Microsoft Incident - Azure Cosmos DB - Post Incident Review (PIR) – Multiple services – Single zone power issue in North Europe

Incident Report for Graphisoft

Update

Post Incident Review (PIR) – Multiple services – Single zone power issue in North Europe




What happened?


Between 08:40 and 12:55 UTC on 1 April 2025, we identified customer impact resulting from a power event in a single data hall within Availability Zone 02, one of the three Availability Zones that comprise the North Europe region.


 


Note that the 'logical' availability zones used by each customer subscription may correspond to different physical availability zones. Customers can use the Locations API to understand this mapping, to confirm which resources run in which physical AZ, see: https://learn.microsoft.com/rest/api/resources/subscriptions/list-locations?HTTP#availabilityzonemappings.


 


Impacted downstream services included:


 


  • Azure Cache for Redis: Between 08:51 and 12:33 UTC, some customers using the Azure Cache for Redis Non-Basic tier may have experienced availability issues while trying to use the cache.
  • Azure Database for PostgreSQL flexible servers: Between 08:40 and 10:44 UTC, some customers using the Azure Database for PostgreSQL flexible servers service may have encountered connectivity failures and/or timeouts when executing operations, as well as unavailability of resources hosted in this region.
  • Azure Databricks - Between 09:50 and 10:10 UTC, some customers may have experienced failures when attempting to launch jobs and compute resources, although retried requests may have succeeded.
  • Azure SQL Database: Between 09:33 and 11:33 UTC, some customers using the SQL Database service may have experienced intermittent issues performing service management operations. Retrieving information about servers and databases through the Azure Portal may have resulted in an error or timeout. Server and database create, drop, rename, and change edition or performance tier operations may have not completed successfully.
  • Azure Storage: Between 09:05 and 12:51 UTC, some customers using Storage may have experienced higher than expected latency, timeouts or HTTP 500 errors when accessing data stored on Storage accounts hosted in this region.
  • Azure Virtual Machines: Between 09:02 and 12:53 UTC, some customers may have experienced connection failures along with error notifications when performing service management operations - such as create, delete, update, restart, reimage, start, stop - for resources hosted in this region.
  • Azure Virtual Machine Scale Sets: Between 09:00 and 11:15 UTC, some customers may have received error notifications when performing service management operations - such as create, delete, update, scaling, start, stop - for resources hosted in this region.

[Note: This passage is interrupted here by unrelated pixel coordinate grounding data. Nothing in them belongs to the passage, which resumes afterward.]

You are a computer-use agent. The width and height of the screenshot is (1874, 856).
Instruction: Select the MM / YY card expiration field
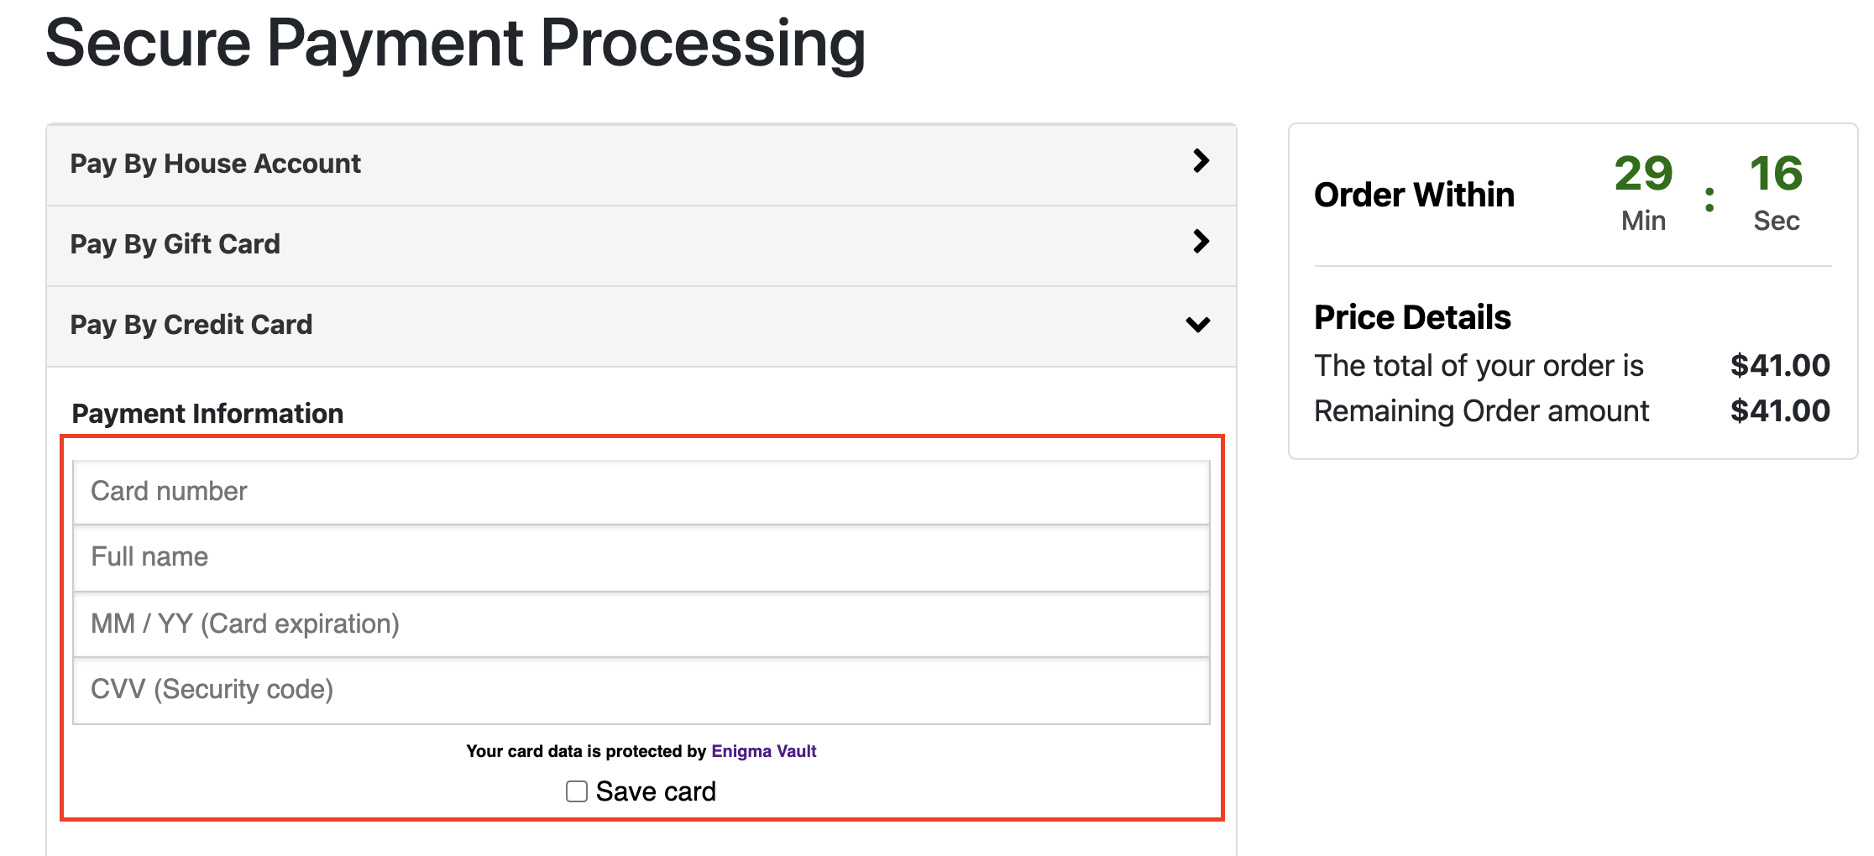click(641, 624)
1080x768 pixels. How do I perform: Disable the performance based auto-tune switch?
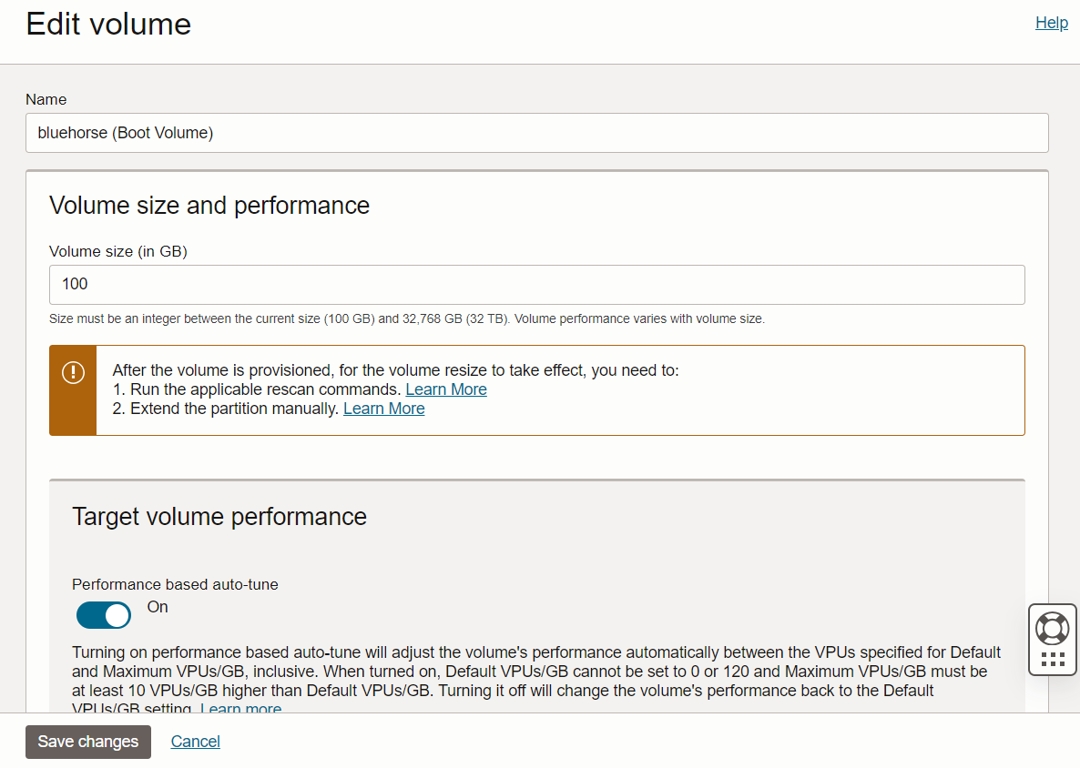click(104, 616)
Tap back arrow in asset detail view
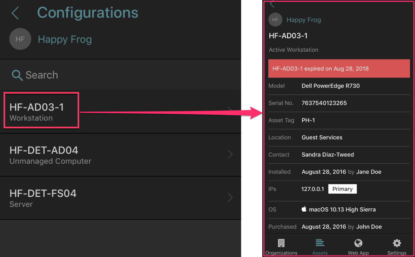 click(x=272, y=4)
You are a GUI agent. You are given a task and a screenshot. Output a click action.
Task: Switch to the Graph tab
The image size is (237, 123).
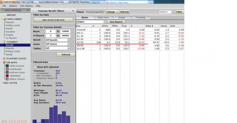pyautogui.click(x=122, y=18)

Other impacted services included Azure Site Recovery, Application Gateway, Azure NetApp Files, Azure ExpressRoute, Azure Site Recovery, Service Bus, Azure Cosmos DB.




What went wrong and why?


This site is powered by two main transformers which, via a series of voltage distribution boards, supply power to the A and B Uninterruptible Power Supply (UPS) systems. Following a shutdown of Feed A for the purpose of maintenance, Feed B was carrying the load at 'N redundancy' instead of our standard N+1 redundancy. A failure occurred in the UPS system of Feed B, which caused the tripping of all related breakers, and causing the UPS system to fault and drop the load on Feed B. Under normal operation Feed A would be the redundancy, but because it was down for maintenance that was not able to happen. After an in-depth analysis of the electrical terminal board within the UPS, we identified an incorrect tightening of a fuse which was the initial trigger of this event. The fuse terminal showed a color change typical of severe overheating.




How did we respond?


When the UPS device experienced a major failure, the team acted swiftly and used an Emergency Operating Procedure (EOP) to put the system into an 'External Manual Bypass' to return service. Onsite technicians noticed smoke from the UPS supporting Feed B, extinguished a fire, and were then able to inspect the IT hardware. The maintenance on Feed A was paused before any of the maintenance operations had started, so that power could then be restored. This meant that every server in the data hall was again backed by two power feeds - one with UPS and battery backup, and the other with raw utility power.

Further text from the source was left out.